INSTRUCTIONS TO FOLLOW
Restate word for word the part of the material that runs from the line containing "You are a GUI" through its final line, inclusive, minus the pictures.

--- DATA TO PROCESS ---

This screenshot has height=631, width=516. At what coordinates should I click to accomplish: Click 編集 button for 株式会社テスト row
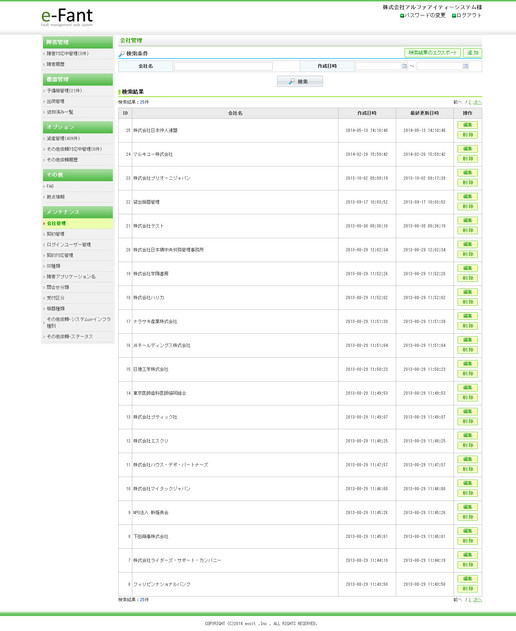467,221
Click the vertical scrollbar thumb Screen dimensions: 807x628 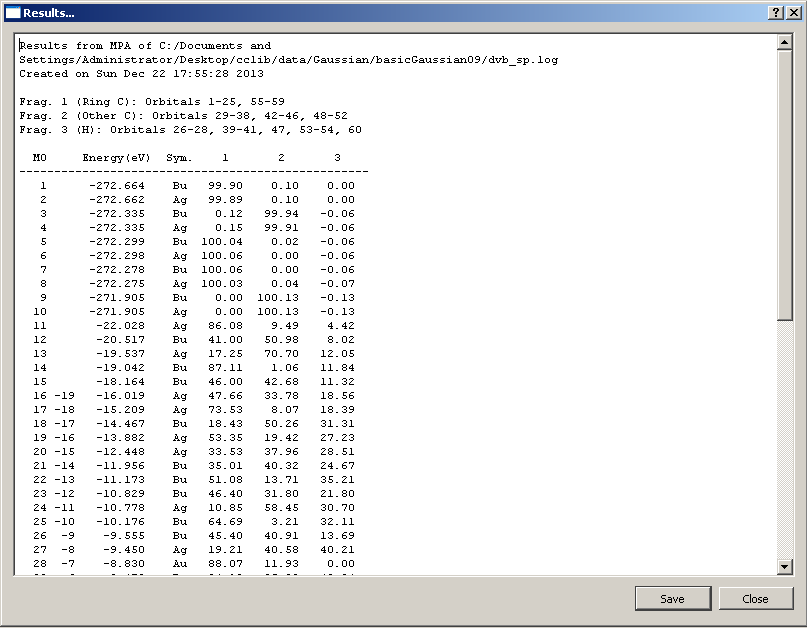click(x=784, y=185)
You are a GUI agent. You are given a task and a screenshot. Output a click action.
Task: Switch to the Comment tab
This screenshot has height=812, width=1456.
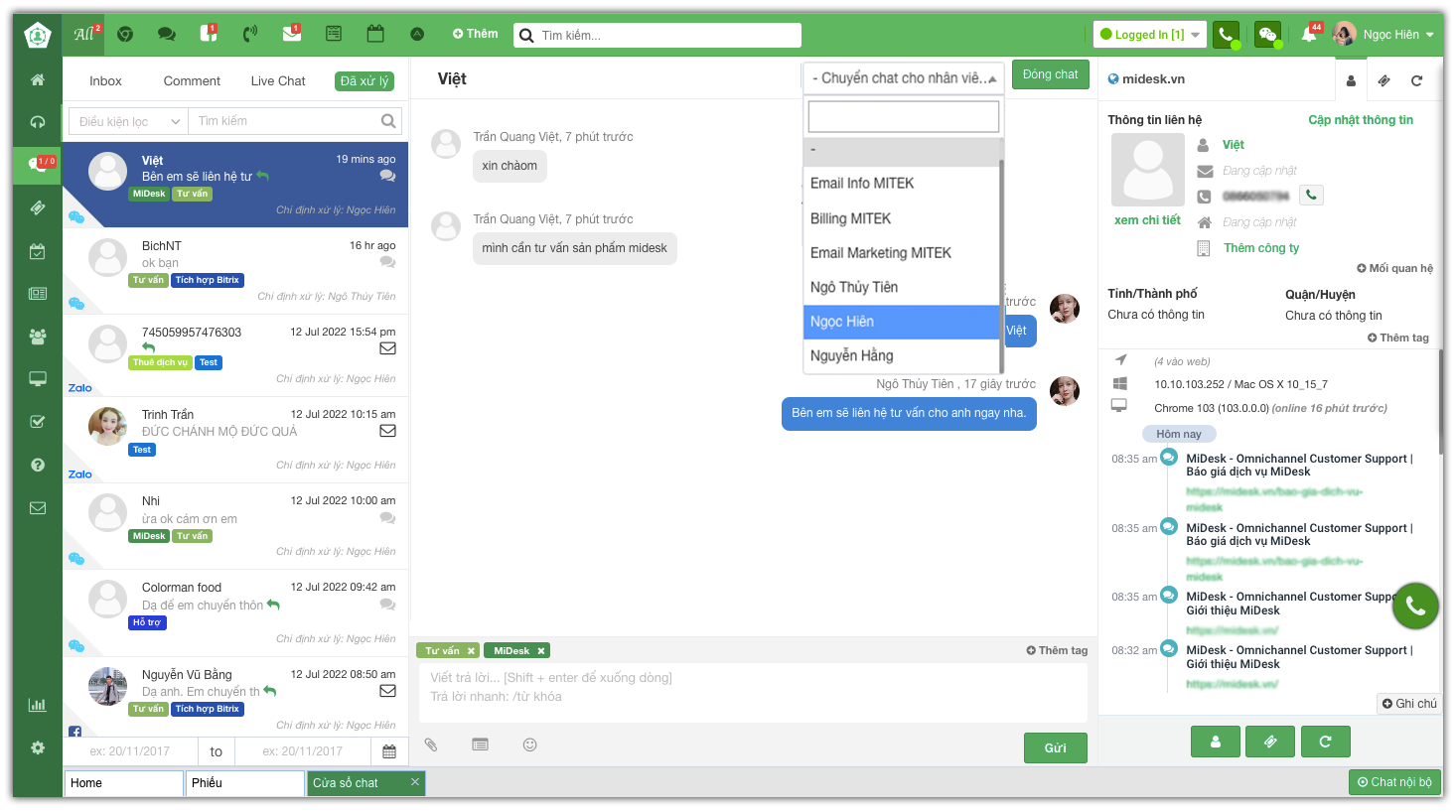192,81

---

RESULT FOR THIS TASK
You are a GUI agent. You are given a task and a screenshot. Output a click action.
Task: Switch to the Comment tab
This screenshot has height=812, width=1456.
192,81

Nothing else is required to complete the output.